What this task involves: Restrict the output to the lines below starting at the one that contains "Screen dimensions: 1080x837" and ending at the one that contains "Open the Business", and restate them word for word, both ends included.

(The input)

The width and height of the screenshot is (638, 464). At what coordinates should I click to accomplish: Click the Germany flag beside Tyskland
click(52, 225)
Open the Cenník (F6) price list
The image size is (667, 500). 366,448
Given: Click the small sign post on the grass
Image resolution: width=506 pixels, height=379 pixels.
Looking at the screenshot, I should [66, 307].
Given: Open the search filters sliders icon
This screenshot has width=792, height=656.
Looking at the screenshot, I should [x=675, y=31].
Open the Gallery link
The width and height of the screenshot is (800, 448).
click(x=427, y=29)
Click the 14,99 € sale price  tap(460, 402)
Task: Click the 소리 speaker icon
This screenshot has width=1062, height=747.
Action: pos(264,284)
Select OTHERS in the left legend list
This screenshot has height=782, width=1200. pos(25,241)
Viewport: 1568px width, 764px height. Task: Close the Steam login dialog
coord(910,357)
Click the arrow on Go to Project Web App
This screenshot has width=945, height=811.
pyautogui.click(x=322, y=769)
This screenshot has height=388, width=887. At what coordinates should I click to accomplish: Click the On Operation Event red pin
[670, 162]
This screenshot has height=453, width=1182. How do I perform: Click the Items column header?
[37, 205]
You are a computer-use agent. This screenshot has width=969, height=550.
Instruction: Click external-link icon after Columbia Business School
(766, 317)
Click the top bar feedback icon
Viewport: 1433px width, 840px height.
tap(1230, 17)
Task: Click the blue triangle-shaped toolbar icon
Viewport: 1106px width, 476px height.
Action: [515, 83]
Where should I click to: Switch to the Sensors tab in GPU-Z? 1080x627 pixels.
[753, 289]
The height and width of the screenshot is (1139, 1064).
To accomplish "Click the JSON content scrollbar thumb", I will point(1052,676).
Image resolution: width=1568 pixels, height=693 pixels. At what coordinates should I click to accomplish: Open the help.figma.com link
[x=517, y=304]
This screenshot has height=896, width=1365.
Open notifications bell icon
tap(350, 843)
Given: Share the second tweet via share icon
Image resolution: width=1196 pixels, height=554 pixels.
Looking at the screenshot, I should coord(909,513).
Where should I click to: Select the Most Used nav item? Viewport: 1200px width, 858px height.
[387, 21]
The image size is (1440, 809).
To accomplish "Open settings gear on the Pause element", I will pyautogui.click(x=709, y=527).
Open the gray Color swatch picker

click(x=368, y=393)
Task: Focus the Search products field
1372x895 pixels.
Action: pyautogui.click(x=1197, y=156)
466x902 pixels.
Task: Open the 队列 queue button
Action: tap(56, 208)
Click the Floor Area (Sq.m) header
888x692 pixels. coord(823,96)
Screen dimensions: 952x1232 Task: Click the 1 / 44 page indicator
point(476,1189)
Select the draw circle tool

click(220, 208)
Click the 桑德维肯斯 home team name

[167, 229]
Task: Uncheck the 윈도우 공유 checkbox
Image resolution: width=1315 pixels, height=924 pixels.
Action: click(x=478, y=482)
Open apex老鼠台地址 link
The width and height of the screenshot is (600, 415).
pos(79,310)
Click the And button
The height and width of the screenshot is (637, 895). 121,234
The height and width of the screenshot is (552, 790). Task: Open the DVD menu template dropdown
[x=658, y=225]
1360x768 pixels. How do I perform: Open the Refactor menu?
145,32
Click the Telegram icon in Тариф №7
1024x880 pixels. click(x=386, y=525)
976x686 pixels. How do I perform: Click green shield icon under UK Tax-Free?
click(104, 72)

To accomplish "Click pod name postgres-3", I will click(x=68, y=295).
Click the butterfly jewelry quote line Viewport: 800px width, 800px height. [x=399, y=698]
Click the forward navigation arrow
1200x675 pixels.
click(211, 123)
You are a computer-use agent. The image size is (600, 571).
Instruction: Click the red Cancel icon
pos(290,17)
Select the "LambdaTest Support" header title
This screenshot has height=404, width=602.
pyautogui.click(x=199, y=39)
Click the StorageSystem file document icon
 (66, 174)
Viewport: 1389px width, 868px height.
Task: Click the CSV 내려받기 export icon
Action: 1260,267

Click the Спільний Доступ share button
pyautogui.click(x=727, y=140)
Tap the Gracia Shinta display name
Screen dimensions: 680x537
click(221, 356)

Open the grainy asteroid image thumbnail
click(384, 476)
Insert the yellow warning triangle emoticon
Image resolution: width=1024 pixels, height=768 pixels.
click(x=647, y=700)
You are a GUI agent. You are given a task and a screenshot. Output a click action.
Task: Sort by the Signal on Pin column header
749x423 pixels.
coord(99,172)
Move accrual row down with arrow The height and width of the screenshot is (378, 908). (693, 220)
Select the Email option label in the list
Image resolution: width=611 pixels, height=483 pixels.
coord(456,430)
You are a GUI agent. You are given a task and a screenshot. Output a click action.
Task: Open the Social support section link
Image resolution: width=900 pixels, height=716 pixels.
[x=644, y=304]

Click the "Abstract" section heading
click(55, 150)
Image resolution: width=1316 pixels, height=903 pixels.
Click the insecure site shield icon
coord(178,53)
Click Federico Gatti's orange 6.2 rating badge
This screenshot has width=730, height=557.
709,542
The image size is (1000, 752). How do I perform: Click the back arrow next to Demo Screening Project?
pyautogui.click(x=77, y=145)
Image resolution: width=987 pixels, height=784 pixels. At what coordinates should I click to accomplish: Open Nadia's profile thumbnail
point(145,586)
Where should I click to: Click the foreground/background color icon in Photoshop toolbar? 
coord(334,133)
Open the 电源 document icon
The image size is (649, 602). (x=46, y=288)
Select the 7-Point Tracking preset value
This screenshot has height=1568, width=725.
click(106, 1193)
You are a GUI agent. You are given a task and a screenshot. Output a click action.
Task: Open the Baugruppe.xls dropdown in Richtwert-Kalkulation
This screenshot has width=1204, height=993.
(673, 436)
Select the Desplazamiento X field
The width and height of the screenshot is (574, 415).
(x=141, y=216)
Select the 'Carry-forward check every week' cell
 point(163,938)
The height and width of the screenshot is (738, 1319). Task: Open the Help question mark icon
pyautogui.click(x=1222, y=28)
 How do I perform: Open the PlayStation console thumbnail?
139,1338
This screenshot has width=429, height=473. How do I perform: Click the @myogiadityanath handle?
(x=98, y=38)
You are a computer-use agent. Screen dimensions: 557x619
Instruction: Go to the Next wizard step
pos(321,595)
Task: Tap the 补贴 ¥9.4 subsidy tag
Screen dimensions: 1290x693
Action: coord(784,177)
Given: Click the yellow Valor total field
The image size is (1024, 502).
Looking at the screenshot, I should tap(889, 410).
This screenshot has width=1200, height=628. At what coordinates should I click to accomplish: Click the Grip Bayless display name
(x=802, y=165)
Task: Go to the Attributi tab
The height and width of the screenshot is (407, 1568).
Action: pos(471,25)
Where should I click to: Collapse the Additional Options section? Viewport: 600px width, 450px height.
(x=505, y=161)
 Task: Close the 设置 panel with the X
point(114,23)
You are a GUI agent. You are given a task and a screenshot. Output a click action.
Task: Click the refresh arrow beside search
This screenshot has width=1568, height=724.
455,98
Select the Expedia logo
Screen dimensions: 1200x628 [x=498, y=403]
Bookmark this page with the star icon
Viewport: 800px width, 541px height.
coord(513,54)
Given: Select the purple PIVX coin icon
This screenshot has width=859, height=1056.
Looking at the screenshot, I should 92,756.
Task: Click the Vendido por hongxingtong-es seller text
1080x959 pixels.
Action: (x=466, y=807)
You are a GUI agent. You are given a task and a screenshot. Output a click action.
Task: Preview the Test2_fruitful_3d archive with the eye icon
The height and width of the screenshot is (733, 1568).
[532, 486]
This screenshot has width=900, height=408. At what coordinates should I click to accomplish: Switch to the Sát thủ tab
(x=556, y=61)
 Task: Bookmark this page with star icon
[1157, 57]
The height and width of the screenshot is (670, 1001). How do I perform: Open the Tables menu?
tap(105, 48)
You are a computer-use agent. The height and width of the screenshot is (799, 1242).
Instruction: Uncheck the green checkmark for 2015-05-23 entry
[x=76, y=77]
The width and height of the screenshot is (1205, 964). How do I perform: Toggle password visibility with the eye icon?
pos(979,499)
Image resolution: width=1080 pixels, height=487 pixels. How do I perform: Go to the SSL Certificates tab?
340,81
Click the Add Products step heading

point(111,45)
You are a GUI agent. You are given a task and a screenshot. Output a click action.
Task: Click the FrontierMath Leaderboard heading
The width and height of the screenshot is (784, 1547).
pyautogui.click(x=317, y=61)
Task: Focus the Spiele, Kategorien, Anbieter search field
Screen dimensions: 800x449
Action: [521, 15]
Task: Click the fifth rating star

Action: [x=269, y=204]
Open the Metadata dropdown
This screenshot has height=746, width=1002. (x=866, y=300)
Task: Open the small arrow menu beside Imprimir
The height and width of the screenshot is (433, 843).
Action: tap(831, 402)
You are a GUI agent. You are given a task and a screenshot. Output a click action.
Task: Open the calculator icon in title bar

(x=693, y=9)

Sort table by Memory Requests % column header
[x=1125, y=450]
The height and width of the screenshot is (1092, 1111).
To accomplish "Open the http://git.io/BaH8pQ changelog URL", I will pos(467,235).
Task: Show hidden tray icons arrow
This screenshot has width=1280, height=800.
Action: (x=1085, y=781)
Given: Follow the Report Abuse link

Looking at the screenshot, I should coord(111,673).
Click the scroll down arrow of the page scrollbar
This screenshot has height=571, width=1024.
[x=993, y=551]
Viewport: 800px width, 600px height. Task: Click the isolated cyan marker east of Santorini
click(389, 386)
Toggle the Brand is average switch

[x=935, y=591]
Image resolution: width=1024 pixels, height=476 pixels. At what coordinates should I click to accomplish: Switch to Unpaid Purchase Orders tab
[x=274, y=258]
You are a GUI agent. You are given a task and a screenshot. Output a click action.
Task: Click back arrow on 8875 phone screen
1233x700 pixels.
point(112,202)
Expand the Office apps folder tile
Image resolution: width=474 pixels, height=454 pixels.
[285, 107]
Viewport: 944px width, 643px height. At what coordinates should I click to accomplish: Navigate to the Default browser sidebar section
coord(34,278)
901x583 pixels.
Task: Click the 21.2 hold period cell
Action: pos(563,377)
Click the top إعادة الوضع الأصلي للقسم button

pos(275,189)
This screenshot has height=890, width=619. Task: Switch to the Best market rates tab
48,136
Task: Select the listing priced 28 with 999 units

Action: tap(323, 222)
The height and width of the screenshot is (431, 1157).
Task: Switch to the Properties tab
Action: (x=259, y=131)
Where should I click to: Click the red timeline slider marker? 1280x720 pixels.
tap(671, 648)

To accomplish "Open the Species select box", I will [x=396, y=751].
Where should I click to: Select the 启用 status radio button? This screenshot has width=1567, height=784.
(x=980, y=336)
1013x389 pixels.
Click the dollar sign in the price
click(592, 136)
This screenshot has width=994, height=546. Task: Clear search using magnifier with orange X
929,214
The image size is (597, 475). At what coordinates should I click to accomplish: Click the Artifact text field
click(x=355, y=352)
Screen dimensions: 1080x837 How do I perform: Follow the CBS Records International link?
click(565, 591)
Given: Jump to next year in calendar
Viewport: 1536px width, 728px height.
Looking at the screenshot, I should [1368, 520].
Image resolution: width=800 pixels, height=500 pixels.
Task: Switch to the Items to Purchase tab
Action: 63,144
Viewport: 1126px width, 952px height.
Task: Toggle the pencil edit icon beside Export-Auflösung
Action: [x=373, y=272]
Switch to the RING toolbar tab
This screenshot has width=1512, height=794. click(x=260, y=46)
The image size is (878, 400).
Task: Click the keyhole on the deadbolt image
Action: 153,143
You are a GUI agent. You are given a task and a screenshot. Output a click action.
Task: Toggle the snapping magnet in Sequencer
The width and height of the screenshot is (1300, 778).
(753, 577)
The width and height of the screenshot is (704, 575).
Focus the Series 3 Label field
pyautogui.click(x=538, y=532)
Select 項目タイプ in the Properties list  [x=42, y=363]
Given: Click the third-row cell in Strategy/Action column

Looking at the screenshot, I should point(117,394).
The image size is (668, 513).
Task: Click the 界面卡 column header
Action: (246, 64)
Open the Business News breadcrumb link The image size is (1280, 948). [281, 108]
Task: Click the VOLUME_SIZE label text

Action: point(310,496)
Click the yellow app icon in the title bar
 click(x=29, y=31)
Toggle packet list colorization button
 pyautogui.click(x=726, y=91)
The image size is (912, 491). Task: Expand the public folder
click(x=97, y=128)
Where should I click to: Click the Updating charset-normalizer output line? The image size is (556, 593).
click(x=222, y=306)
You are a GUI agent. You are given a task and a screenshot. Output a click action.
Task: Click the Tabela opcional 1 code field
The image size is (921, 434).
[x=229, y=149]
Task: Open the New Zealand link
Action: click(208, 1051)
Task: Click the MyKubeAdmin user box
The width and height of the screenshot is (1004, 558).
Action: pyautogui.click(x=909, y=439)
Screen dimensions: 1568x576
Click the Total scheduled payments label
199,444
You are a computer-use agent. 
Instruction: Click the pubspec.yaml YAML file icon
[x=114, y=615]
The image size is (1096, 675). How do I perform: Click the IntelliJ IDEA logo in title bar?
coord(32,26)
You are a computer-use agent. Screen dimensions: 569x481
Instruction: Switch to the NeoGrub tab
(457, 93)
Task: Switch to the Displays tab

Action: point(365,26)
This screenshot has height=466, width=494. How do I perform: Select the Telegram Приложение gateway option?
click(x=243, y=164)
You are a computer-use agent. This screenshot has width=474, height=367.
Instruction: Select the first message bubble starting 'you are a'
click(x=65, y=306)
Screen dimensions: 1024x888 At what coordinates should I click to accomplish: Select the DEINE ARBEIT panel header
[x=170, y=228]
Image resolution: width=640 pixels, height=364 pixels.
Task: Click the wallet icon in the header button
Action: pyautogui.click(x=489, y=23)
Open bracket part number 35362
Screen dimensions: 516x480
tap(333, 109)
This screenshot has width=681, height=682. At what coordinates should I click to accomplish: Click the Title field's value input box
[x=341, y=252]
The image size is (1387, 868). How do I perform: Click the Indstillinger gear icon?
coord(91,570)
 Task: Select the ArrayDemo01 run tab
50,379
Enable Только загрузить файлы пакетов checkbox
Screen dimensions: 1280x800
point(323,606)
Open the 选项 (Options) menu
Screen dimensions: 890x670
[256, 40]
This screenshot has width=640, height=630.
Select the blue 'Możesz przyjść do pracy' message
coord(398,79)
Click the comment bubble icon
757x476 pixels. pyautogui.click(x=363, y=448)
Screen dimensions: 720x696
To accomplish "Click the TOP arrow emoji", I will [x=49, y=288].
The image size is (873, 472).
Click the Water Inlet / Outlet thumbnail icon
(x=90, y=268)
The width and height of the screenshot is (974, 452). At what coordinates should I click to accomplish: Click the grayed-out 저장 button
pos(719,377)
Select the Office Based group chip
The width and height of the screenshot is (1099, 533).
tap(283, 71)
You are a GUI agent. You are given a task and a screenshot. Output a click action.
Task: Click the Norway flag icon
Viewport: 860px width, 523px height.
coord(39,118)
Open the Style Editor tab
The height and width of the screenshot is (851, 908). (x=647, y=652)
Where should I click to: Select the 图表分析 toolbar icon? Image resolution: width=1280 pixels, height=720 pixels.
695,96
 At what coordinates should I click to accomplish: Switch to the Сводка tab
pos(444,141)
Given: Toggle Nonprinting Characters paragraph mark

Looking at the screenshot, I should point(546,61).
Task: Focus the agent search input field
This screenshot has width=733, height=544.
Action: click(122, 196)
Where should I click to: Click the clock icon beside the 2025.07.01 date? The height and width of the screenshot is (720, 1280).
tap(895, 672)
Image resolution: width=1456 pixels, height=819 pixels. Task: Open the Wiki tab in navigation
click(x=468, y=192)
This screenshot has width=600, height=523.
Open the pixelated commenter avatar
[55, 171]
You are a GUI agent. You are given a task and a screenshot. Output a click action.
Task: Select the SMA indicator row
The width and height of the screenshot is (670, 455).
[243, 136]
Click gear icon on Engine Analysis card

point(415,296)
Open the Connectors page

(End The input)

Result:
Screen dimensions: 1080x837 How do I perform: Follow the CBS Records International link?
click(565, 591)
Given: Jump to next year in calendar
Viewport: 1536px width, 728px height.
Looking at the screenshot, I should [1368, 520].
Image resolution: width=800 pixels, height=500 pixels.
Task: Switch to the Items to Purchase tab
Action: 63,144
Viewport: 1126px width, 952px height.
Task: Toggle the pencil edit icon beside Export-Auflösung
Action: [x=373, y=272]
Switch to the RING toolbar tab
This screenshot has width=1512, height=794. click(x=260, y=46)
The image size is (878, 400).
Task: Click the keyhole on the deadbolt image
Action: 153,143
You are a GUI agent. You are given a task and a screenshot. Output a click action.
Task: Toggle the snapping magnet in Sequencer
The width and height of the screenshot is (1300, 778).
(753, 577)
The width and height of the screenshot is (704, 575).
Focus the Series 3 Label field
pyautogui.click(x=538, y=532)
Select 項目タイプ in the Properties list  [x=42, y=363]
Given: Click the third-row cell in Strategy/Action column

Looking at the screenshot, I should point(117,394).
The image size is (668, 513).
Task: Click the 界面卡 column header
Action: (246, 64)
Open the Business News breadcrumb link The image size is (1280, 948). [281, 108]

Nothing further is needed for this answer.